According to Dr. Durand and her colleagues, from the year 2000 until the present, the number of organs received from donors who died of an overdose has become 24 times larger. So, why not use them more often to supplement the national shortage of donated organs?

The new study — published in the journal Annals of Internal Medicine — analyzes the pros and cons of optimized organ donations collected from individuals who died due to an overdose.

Recipients at lower risk than feared

The team worked with data sourced using the Scientific Registry of Transplant Recipients to build the medical profile of organ donors who died of an overdose and check the survival rates and other health outcomes of individuals who received organs from such donors.

So, they analyzed the data of 138,565 overdose death organ donors, as well as that of 337,934 recipients, available between 2000 and 2017.

In the first instance, Dr. Durand and colleagues noticed that the number of organ donations from individuals who died of an overdose had increased dramatically over the past 17 years, from approximately 1 percent in 2000 to more than 13 percent in 2017.

But even more importantly, they found that the health outcomes of transplant recipients who accepted organs from these donors were also, on the whole, no worse than those for people who received transplants from healthy donors.

In fact, the outcomes for the former set of recipients were sometimes better than those of patients receiving transplants from other donors.

When characterizing overdose death donors compared with medical death donors, the researchers made a few additional observations. The former, it was noted, were less likely to have experienced hypertension, diabetes, or a heart attack.

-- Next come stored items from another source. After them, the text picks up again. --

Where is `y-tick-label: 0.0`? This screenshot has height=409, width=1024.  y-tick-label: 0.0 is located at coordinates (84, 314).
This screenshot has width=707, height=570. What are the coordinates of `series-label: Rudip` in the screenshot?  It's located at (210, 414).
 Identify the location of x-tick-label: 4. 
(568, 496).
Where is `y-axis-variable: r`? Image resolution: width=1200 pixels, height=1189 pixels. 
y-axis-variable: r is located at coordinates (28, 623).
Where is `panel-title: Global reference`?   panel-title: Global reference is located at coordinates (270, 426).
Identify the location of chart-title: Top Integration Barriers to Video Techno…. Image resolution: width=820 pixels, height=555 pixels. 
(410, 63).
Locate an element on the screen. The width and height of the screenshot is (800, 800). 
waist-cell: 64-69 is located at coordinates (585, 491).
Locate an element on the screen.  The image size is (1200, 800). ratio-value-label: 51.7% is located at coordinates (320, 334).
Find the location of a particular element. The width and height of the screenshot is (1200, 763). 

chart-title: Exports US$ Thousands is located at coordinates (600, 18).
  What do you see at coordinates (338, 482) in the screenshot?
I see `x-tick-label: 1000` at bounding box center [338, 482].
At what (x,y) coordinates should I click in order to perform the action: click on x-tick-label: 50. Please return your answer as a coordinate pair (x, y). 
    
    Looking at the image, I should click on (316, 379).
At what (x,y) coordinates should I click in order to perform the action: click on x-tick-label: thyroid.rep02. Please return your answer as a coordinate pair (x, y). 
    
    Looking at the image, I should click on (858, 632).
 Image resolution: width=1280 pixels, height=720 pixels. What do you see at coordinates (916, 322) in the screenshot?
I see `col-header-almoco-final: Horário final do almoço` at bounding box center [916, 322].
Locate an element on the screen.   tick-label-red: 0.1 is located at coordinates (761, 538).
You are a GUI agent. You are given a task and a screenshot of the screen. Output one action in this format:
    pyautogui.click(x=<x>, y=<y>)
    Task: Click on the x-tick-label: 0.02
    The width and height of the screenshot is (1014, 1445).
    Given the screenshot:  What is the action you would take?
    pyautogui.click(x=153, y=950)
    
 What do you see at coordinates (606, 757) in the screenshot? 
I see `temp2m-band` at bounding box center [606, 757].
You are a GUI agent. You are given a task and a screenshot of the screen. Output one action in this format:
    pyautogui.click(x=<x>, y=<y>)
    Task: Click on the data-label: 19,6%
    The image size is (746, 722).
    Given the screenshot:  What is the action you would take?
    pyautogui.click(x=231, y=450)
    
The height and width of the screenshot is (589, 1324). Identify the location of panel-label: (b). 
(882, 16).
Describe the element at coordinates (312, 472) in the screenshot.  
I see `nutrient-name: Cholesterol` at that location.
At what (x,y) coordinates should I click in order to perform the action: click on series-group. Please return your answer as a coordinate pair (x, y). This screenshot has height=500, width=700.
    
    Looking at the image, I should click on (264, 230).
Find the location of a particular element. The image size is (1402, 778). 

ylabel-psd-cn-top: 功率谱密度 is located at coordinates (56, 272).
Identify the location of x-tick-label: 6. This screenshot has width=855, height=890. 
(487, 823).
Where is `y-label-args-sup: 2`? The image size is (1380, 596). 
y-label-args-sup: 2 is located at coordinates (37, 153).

But at the same time, they had higher levels of creatinine, a natural "waste product" processed by the kidneys. If levels of creatine in the body are too high, this may be an indication that kidney function is impaired.

Dr. Durand and her team also noticed that individuals who died of an overdose were more likely to agree for their organs to be collected for transplant use after circulatory death, in which the heart and the lungs cease to work and their function cannot be restored.

Sometimes, organs that are collected from donors who overdosed are discarded due to fears that certain viruses — such as hepatitis B and C and HIV — that these individuals may have been susceptible to may be transmitted to the recipient.

But the researchers' viral nucleic acid and antibody tests revealed that the true risk for transmission from donor to recipient is, in fact, very low.

And, when it comes to recipients who accept kidneys from donors who present an increased risk of transmission, they actually have a better survival rate than those who choose to pass on this opportunity.

At the same time, though, the researchers warn that recipients and the healthcare professionals who advise them should still weigh potential risks against the benefits gained from accepting organs from non-medical death donors.

Despite any case-by-case misgivings, the researchers nevertheless suggest that overdose death organ donations could provide a viable partial solution to the crisis facing U.S. patients on the waitlist.

"In conclusion, [...] we found that recipients of [overdose death donation] organs had non-inferior patient and graft survival."

"Although this is not an ideal or sustainable solution to the organ shortage," the study authors conclude, "use of [overdose death donation] organs should be optimized."